In this case, each purchaser of a residential unit at the Condominium entered into a purchase contract with the Sponsor, which incorporated the offering plan by reference. The offering plan states that “[t]he common elements are offered in ‘as is’ condition as of the date of the First Unit Closing, subject to . . . the Sponsor’s obligation to maintain the Property in accordance with the requirements of law and to cause any hazardous or dangerous conditions to be cured.” The Board of Managers, on behalf of the unit owners, sued the Sponsor for breach of contract based upon allegedly defective conditions in the building. The court allowed this claim to proceed to the extent the Board alleged the existence of conditions that are hazardous, dangerous, or violate the law, based on the express language of the offering plan. The court rejected the Sponsor’s contention that the issuance of temporary certificates of occupancy for the building meant that the building must be free of hazardous, dangerous, or unlawful conditions.

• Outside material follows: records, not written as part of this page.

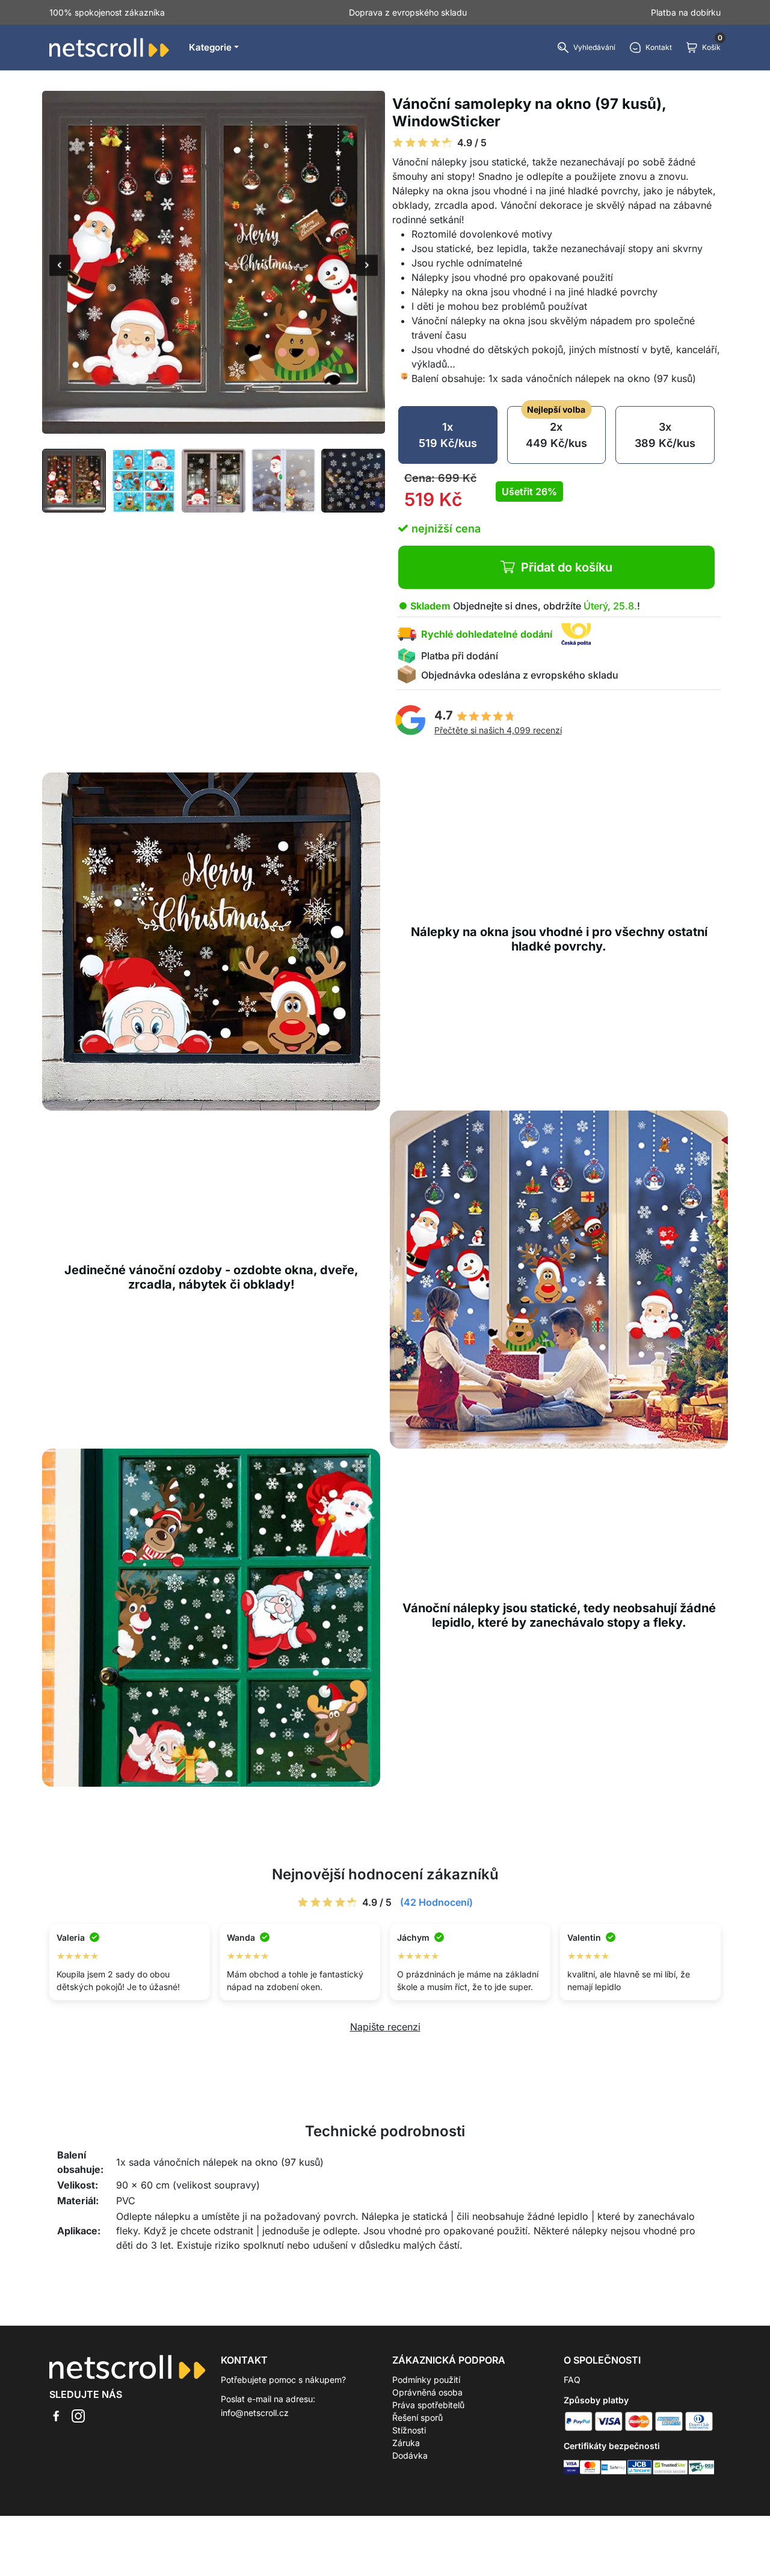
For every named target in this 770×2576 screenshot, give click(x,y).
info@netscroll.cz (255, 2413)
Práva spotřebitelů (428, 2405)
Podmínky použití (426, 2379)
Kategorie (210, 47)
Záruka (406, 2443)
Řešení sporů (417, 2417)
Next (367, 266)
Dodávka (410, 2455)
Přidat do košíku (566, 567)
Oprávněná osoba (427, 2392)
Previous (59, 266)
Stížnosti (409, 2430)
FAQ (572, 2379)
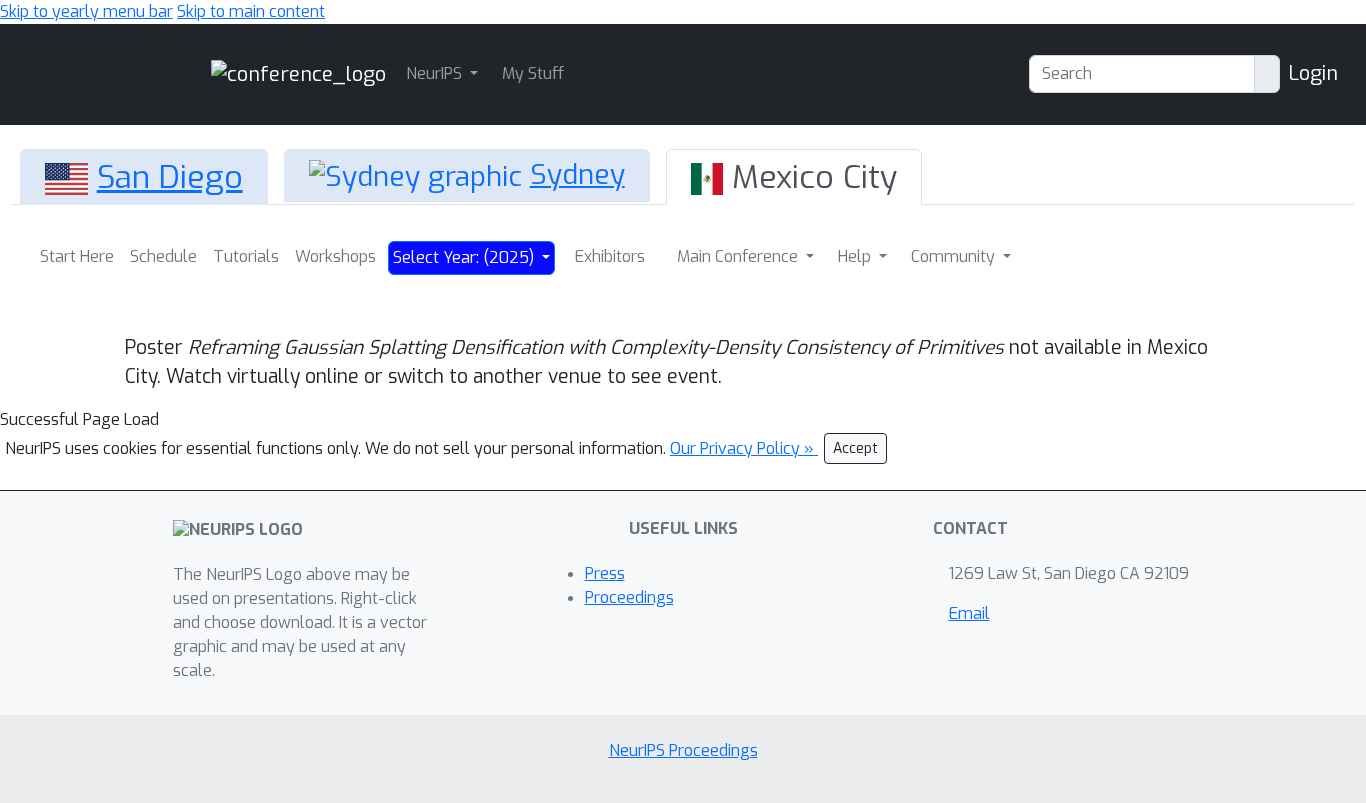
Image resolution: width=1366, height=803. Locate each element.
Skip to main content (251, 11)
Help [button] (856, 256)
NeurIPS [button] (436, 73)
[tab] (144, 177)
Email (969, 613)
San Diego (170, 177)
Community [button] (955, 256)
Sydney (577, 174)
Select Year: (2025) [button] (465, 257)
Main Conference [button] (739, 256)
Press (605, 573)
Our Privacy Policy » (744, 448)
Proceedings (629, 597)
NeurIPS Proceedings (683, 750)
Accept (855, 448)
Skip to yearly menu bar (86, 11)
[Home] (298, 73)
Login (1313, 73)
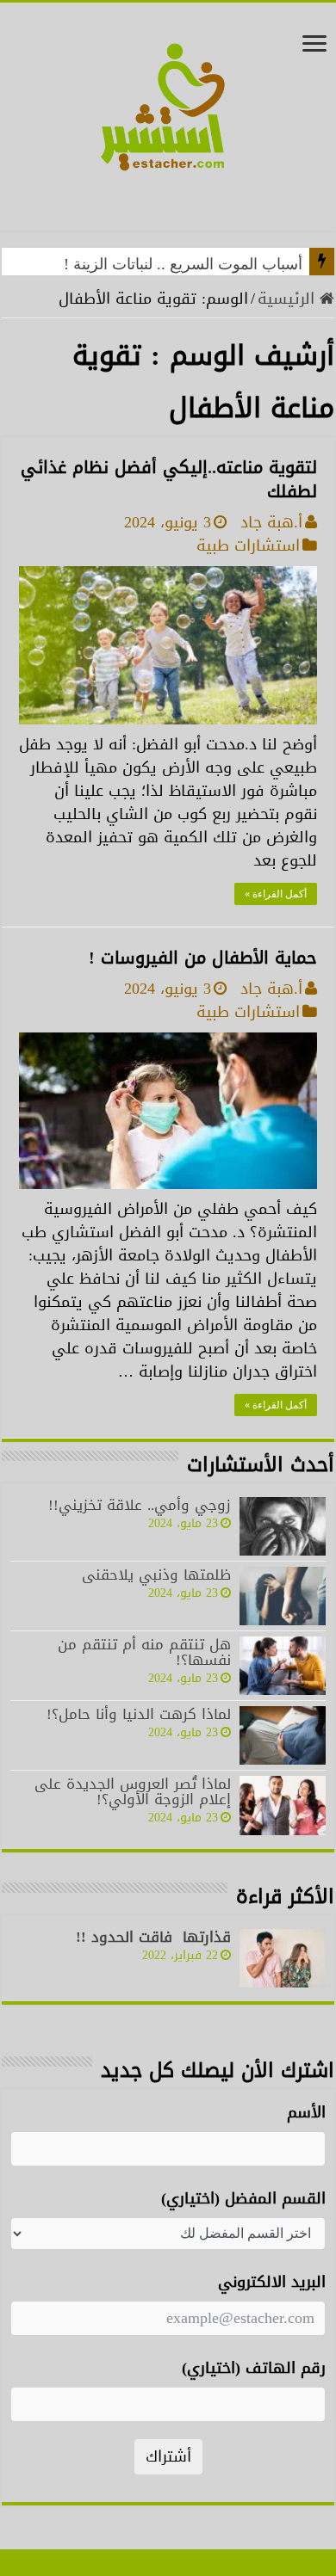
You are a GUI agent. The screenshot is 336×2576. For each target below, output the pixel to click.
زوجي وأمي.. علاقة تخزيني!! (139, 1505)
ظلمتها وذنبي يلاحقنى (156, 1574)
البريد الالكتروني (272, 2281)
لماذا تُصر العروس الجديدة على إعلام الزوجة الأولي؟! (132, 1791)
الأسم (306, 2112)
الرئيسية (289, 298)
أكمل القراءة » (276, 894)
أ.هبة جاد (271, 522)
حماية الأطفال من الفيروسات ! (203, 957)
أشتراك (168, 2456)
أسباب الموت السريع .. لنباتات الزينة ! (183, 264)
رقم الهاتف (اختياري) (254, 2367)
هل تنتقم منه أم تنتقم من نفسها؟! (144, 1651)
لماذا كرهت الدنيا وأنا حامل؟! (139, 1714)
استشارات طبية (248, 545)
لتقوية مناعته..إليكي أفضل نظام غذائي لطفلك (169, 479)
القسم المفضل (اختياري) (243, 2198)
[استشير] (168, 124)
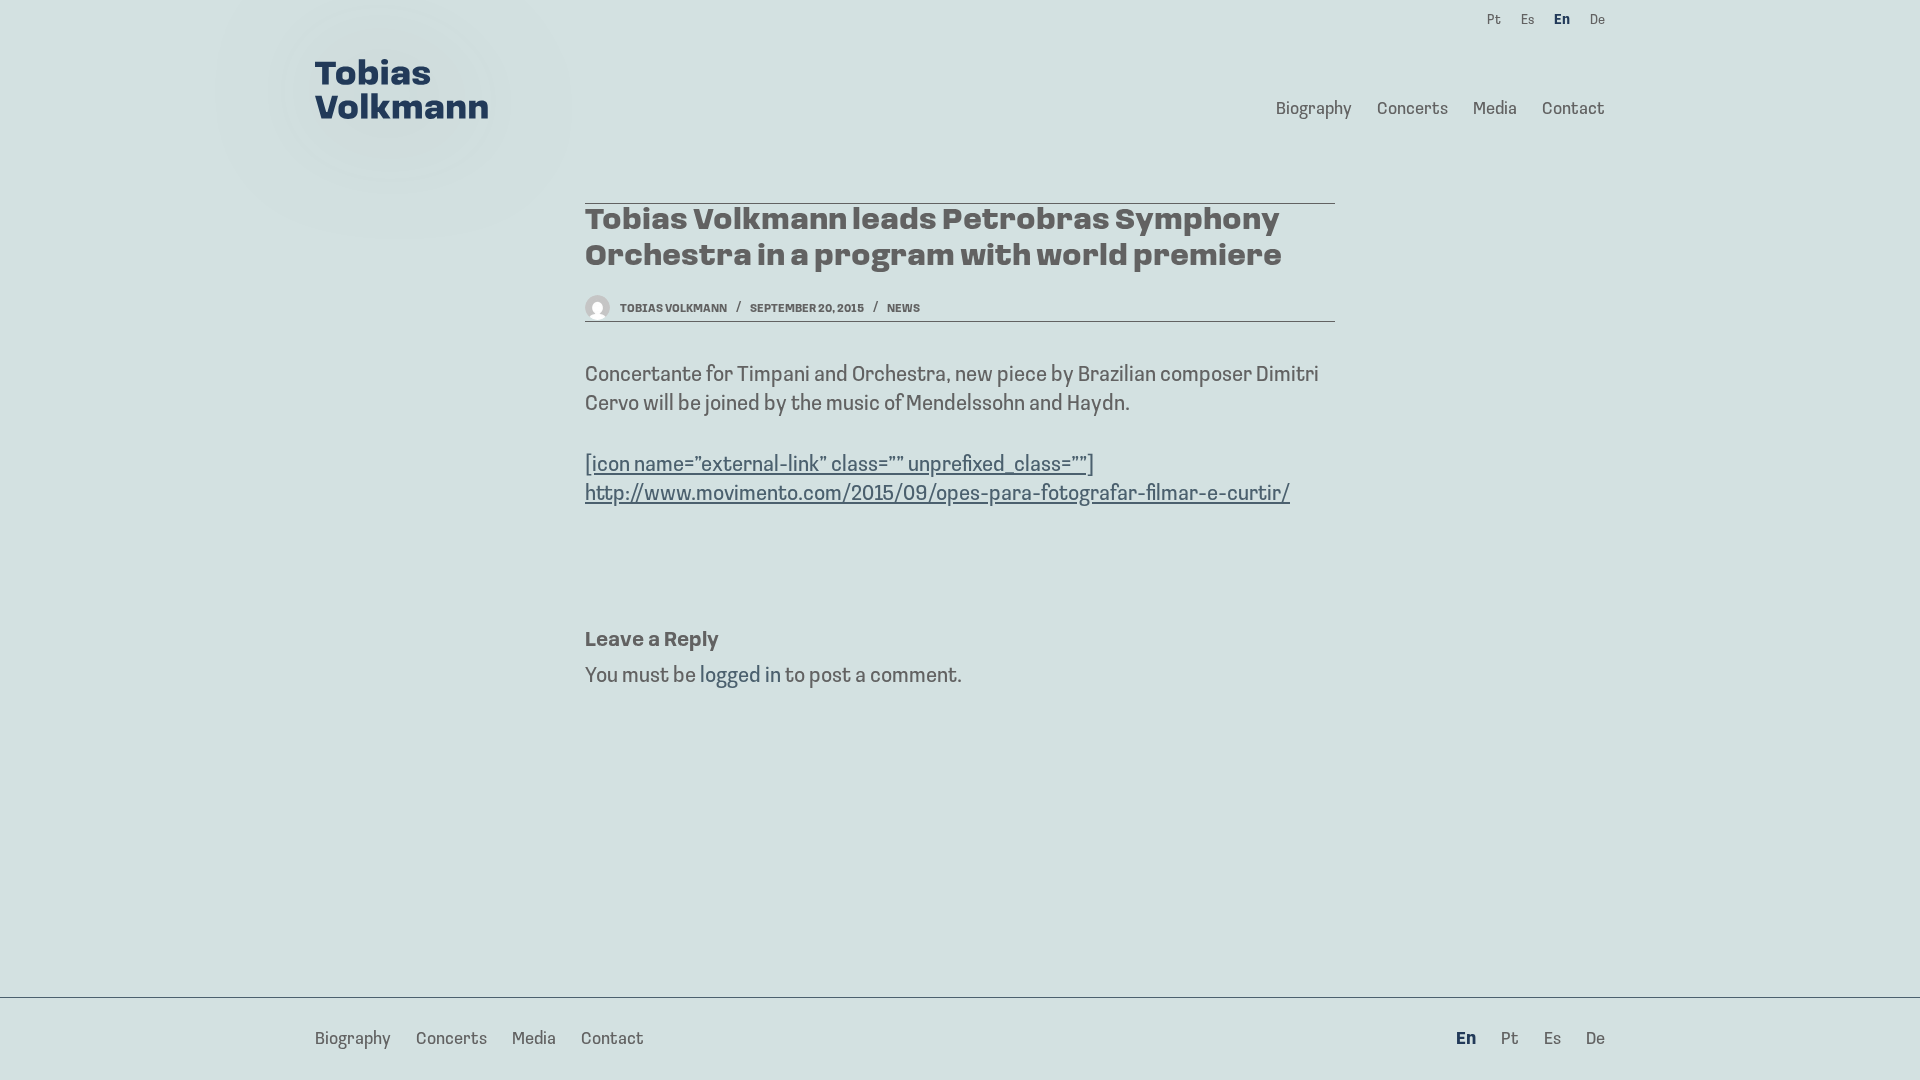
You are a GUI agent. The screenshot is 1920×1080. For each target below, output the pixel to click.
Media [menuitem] (1495, 110)
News (903, 309)
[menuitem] (1466, 1041)
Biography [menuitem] (1314, 110)
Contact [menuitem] (1573, 110)
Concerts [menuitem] (1412, 110)
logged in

The court also allowed the Board to pursue a claim for breach of contract based upon the Sponsor’s failure to obtain a permanent certificate of occupancy for the building. The offering plan stated that “Sponsor expects to obtain a permanent Certificate of Occupancy . . . within 180 days” of the first closing, and the ‘as is’ clause did not negate this obligation.
The court also sustained the pleading of a cause of action for fraudulent transfer based upon the Sponsor’s transfer of four commercial units “for $0.” This transfer did not appear to be “for fair consideration” and the evidence did not refute the Board’s allegation that the Sponsor was left with “unreasonably small capital” after the transfer. Although the Sponsor contended that the Condominium’s reserve fund constituted sufficient capital, the court held that the reserve fund was irrelevant because, by law, the reserve fund must be transferred to the Board of Managers, not held by the Sponsor.